Your objective: Each record should be copied exactly, and none of them omitted.

Excerpted records:
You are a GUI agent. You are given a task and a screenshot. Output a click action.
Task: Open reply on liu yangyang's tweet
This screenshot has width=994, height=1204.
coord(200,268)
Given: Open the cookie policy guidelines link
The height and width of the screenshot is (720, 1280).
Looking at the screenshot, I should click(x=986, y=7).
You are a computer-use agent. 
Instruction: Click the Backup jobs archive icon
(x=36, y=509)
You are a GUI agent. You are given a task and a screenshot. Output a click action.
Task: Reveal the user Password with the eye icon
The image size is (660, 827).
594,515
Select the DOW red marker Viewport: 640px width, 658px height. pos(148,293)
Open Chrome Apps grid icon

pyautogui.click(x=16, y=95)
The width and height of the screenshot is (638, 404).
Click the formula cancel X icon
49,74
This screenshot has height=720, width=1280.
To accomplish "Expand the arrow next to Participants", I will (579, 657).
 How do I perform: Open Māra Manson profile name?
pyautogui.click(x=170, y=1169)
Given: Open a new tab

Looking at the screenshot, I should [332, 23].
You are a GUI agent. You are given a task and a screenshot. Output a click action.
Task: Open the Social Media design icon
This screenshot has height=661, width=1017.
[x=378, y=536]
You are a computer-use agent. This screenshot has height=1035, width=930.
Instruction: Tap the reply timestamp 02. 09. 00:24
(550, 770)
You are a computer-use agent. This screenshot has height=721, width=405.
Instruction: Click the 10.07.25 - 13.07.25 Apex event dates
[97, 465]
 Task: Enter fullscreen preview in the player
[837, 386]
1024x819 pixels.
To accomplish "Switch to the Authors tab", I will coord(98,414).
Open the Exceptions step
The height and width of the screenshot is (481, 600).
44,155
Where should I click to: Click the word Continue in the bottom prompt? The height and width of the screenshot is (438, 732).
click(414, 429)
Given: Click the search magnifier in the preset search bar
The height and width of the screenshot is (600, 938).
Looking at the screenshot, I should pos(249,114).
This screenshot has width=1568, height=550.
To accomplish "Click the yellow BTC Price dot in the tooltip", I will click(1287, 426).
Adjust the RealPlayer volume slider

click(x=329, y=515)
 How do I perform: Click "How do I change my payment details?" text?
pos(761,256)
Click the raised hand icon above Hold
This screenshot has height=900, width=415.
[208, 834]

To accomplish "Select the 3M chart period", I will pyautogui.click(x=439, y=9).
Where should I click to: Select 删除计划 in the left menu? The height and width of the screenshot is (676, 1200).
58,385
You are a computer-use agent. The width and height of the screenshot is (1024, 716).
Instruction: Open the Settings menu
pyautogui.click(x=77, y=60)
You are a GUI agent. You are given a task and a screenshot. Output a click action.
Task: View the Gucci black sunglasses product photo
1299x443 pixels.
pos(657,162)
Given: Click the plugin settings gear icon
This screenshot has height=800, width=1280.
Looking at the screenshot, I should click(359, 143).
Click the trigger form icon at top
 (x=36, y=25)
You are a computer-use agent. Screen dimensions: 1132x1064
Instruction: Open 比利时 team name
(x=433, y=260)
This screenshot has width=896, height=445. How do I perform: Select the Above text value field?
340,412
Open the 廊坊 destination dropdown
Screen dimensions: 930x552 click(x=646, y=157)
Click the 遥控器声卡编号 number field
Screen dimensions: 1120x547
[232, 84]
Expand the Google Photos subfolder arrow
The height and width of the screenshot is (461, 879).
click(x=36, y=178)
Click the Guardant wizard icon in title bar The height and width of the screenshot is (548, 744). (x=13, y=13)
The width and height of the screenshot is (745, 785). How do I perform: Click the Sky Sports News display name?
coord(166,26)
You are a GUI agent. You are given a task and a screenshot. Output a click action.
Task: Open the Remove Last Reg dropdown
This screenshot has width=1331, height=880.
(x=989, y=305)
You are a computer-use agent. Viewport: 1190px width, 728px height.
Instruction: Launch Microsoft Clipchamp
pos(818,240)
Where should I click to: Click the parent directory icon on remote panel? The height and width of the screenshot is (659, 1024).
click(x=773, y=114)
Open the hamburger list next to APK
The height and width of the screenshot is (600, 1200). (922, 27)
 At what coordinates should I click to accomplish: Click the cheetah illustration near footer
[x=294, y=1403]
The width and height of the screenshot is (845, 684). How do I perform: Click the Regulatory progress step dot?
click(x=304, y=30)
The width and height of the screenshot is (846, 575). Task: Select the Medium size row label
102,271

Response:
You are a GUI agent. You are given a task and a screenshot. Output a click action.
Task: Open reply on liu yangyang's tweet
This screenshot has width=994, height=1204.
coord(200,268)
Given: Open the cookie policy guidelines link
The height and width of the screenshot is (720, 1280).
Looking at the screenshot, I should click(x=986, y=7).
You are a computer-use agent. 
Instruction: Click the Backup jobs archive icon
(x=36, y=509)
You are a GUI agent. You are given a task and a screenshot. Output a click action.
Task: Reveal the user Password with the eye icon
The image size is (660, 827).
594,515
Select the DOW red marker Viewport: 640px width, 658px height. pos(148,293)
Open Chrome Apps grid icon

pyautogui.click(x=16, y=95)
The width and height of the screenshot is (638, 404).
Click the formula cancel X icon
49,74
This screenshot has height=720, width=1280.
To accomplish "Expand the arrow next to Participants", I will (579, 657).
 How do I perform: Open Māra Manson profile name?
pyautogui.click(x=170, y=1169)
Given: Open a new tab

Looking at the screenshot, I should [332, 23].
You are a GUI agent. You are given a task and a screenshot. Output a click action.
Task: Open the Social Media design icon
This screenshot has height=661, width=1017.
[x=378, y=536]
You are a computer-use agent. This screenshot has height=1035, width=930.
Instruction: Tap the reply timestamp 02. 09. 00:24
(550, 770)
You are a computer-use agent. This screenshot has height=721, width=405.
Instruction: Click the 10.07.25 - 13.07.25 Apex event dates
[97, 465]
 Task: Enter fullscreen preview in the player
[837, 386]
1024x819 pixels.
To accomplish "Switch to the Authors tab", I will coord(98,414).
Open the Exceptions step
The height and width of the screenshot is (481, 600).
44,155
Where should I click to: Click the word Continue in the bottom prompt? The height and width of the screenshot is (438, 732).
click(414, 429)
Given: Click the search magnifier in the preset search bar
The height and width of the screenshot is (600, 938).
Looking at the screenshot, I should pos(249,114).
This screenshot has width=1568, height=550.
To accomplish "Click the yellow BTC Price dot in the tooltip", I will click(1287, 426).
Adjust the RealPlayer volume slider

click(x=329, y=515)
 How do I perform: Click "How do I change my payment details?" text?
pos(761,256)
Click the raised hand icon above Hold
This screenshot has height=900, width=415.
[208, 834]

To accomplish "Select the 3M chart period", I will pyautogui.click(x=439, y=9).
Where should I click to: Select 删除计划 in the left menu? The height and width of the screenshot is (676, 1200).
58,385
You are a computer-use agent. The width and height of the screenshot is (1024, 716).
Instruction: Open the Settings menu
pyautogui.click(x=77, y=60)
You are a GUI agent. You are given a task and a screenshot. Output a click action.
Task: View the Gucci black sunglasses product photo
1299x443 pixels.
pos(657,162)
Given: Click the plugin settings gear icon
This screenshot has height=800, width=1280.
Looking at the screenshot, I should click(359, 143).
Click the trigger form icon at top
 (x=36, y=25)
You are a computer-use agent. Screen dimensions: 1132x1064
Instruction: Open 比利时 team name
(x=433, y=260)
This screenshot has width=896, height=445. How do I perform: Select the Above text value field?
340,412
Open the 廊坊 destination dropdown
Screen dimensions: 930x552 click(x=646, y=157)
Click the 遥控器声卡编号 number field
Screen dimensions: 1120x547
[232, 84]
Expand the Google Photos subfolder arrow
The height and width of the screenshot is (461, 879).
click(x=36, y=178)
Click the Guardant wizard icon in title bar The height and width of the screenshot is (548, 744). (x=13, y=13)
The width and height of the screenshot is (745, 785). How do I perform: Click the Sky Sports News display name?
coord(166,26)
You are a GUI agent. You are given a task and a screenshot. Output a click action.
Task: Open the Remove Last Reg dropdown
This screenshot has width=1331, height=880.
(x=989, y=305)
You are a computer-use agent. Viewport: 1190px width, 728px height.
Instruction: Launch Microsoft Clipchamp
pos(818,240)
Where should I click to: Click the parent directory icon on remote panel? The height and width of the screenshot is (659, 1024).
click(x=773, y=114)
Open the hamburger list next to APK
The height and width of the screenshot is (600, 1200). (922, 27)
 At what coordinates should I click to accomplish: Click the cheetah illustration near footer
[x=294, y=1403]
The width and height of the screenshot is (845, 684). How do I perform: Click the Regulatory progress step dot?
click(x=304, y=30)
The width and height of the screenshot is (846, 575). Task: Select the Medium size row label
102,271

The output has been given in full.